Son dönemlerde en çok tutkunu olunan kelime “RETRO” olmalı. Geriye doğru anlamına gelen bu kelime bize ne ifade ediyor? Sadece eski mobilyalar mı? Yeni bir salon takımını eski şekilde dizayn etmek mi? Yoksa 1970’lerin modasını yeniden tasarlayıp, moda koleksiyonları oluşturmak mı?
Eminim aranızda bir çok Avrupa şehirlerini arşınlamış hatta bunun yanına Amerika deneyimi eklemiş hatta ve hatta birde Güney Amerika yapmış kişiler vardır. Hiç düşündünüz mü neden oralarda eski yapılar korunuyor? Neden bir Avrupa şehrinde 100-200-250 ve ya daha yaşlı binalarda oturmak mümkünken bizim bulunduğumuz topraklarda bu mümkün değil?
Tamam tamam… Başlamayın şimdi bilmem kaç medeniyet, kaç imparatorluk kaç savaş gördü bu topraklar falan filan…
Bizim daha yaparken yapılara biçtiğimiz ömür 40-50 yıl. Hadi eskiden kalmadı, kalamadı koruyamadık. Ama şimdi yaptığımızın ömrünü neden daha yaparken bu kadar kısa belirliyoruz?

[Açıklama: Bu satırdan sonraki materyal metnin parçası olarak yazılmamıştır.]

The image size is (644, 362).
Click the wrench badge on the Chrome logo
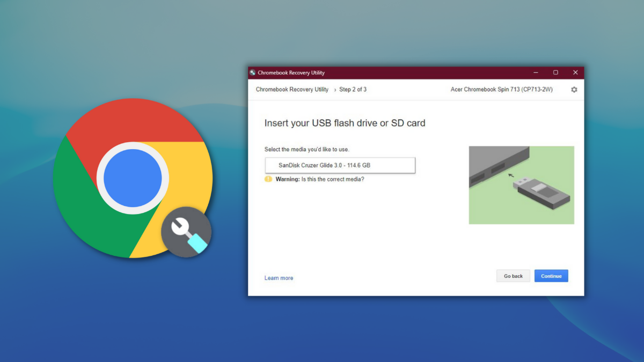(186, 231)
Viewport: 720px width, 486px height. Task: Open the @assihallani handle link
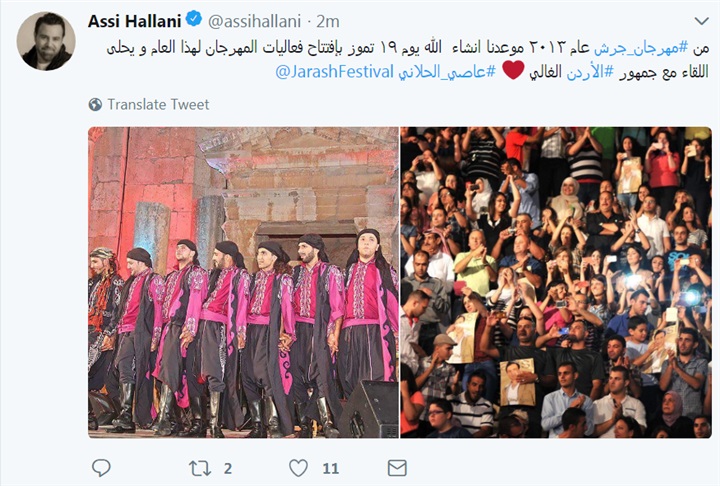(x=254, y=21)
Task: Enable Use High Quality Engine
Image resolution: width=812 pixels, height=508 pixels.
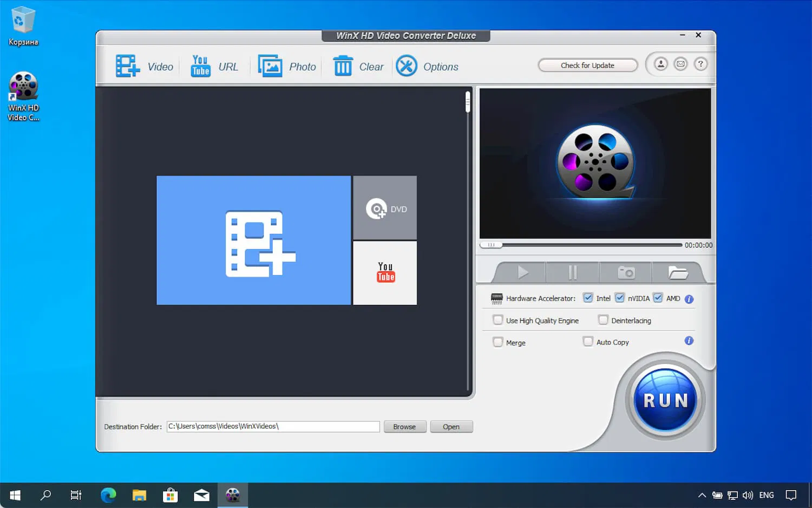Action: (497, 320)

Daha yaparken biri diyor ki, – Yahu 40 yıl sonra buranın ne kadar değerleneceğini biliyor musunuz? Burada yapılabilecekleri bir hayal edin? Bu bina yıkılıp neler yapılabilir? Amma da çok kar edeceksiniz!..
Peki bu düşünce neden şöyle olamıyor? Yıllar sonra buraları bir hayal edin, ne kadar gelişecek, popülerliği artacak, buluşma noktası olacak ve bizim binamız yaşlandıkça değeri artacak.

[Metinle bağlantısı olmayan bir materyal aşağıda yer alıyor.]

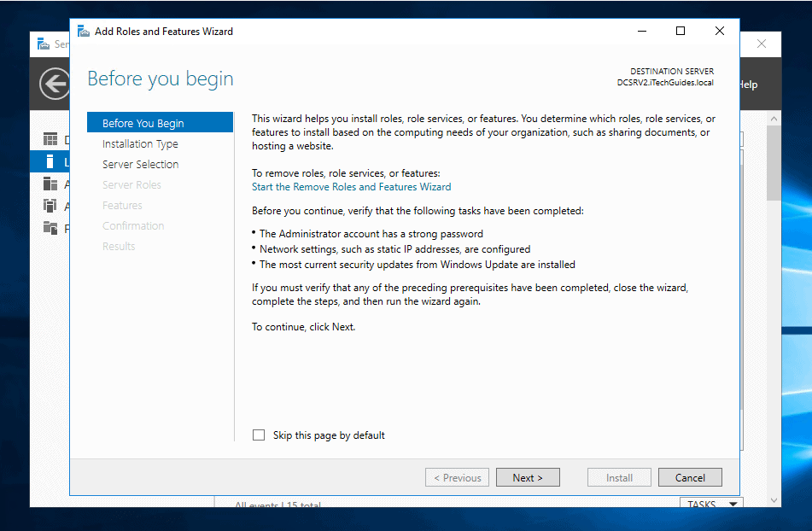Image resolution: width=812 pixels, height=531 pixels.
Task: Open the TASKS dropdown at the bottom
Action: tap(710, 505)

Yıkıp geliştirmek yerine saklayıp değerlendirme kültürümüz malesef yok. Bunun sebebi göçebe kültürümüzden geliyor olabilir. Peki hiç mi yerleşemedik, hala mı yürümeye devam edeceğiz, hiç mi yorulmadık? Yürüdük çadır kurduk, yeri beğenmedik çadırı topladık başka yere yürüdük de yerimize gelene ne bırakıyoruz? Yeni gelen, yeni fikirleriyle hiç mi bizim bıraktıklarımızdan etkilenmesin?

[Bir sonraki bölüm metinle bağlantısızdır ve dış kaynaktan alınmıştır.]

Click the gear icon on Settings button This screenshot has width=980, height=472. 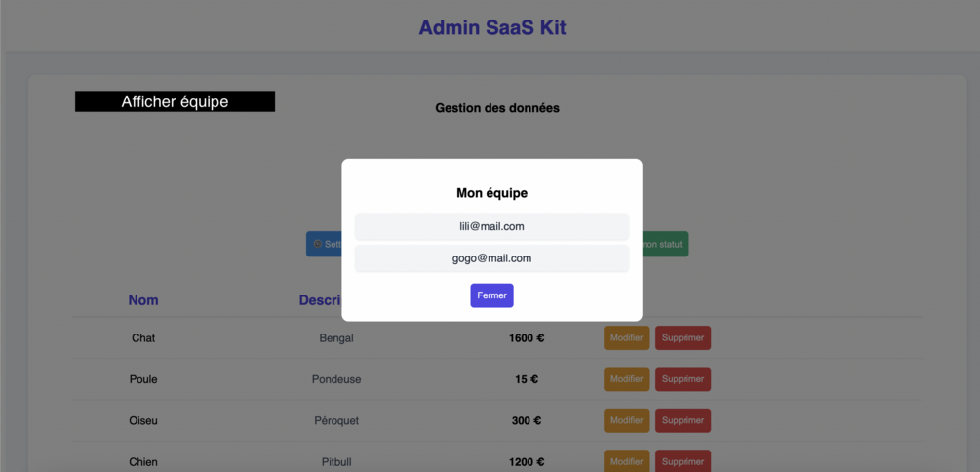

Biz Türkler bence çok değişken, gelişime açık ve çabuk adapte olan insanlarız. Hemen bir lider buluruz, hemen bir devlet kurarız, hemen bir pratik yol buluruz… da.. İşte bir türlü kalıcı olamıyoruz. Kalıcı şeyler ” en azından binalar” üretemiyoruz. Her şeyin pratiğini bulmak süper bir özellik ama pratik olmak doğru planlamayı, ileriye dönük fikirleri ve kaliteli üretimi öldürüyor sanırım.
Katılırsınız katılmazsınız bilemem ama, pratik olma işini biraz abarttık sanırım.
Yeni tasarlanan binalara bakıyorum da hiç birinin 100 yaşını görebileceğini sanmıyorum? Mayasında yaşlanabilme kabiliyeti yok. Ama her şeyin eskisi yıllanmışı değerlidir derken, tüm yıllanmış değerlilerimizi ömürsüz gelir geçer yapıların içinde yaşar olduk.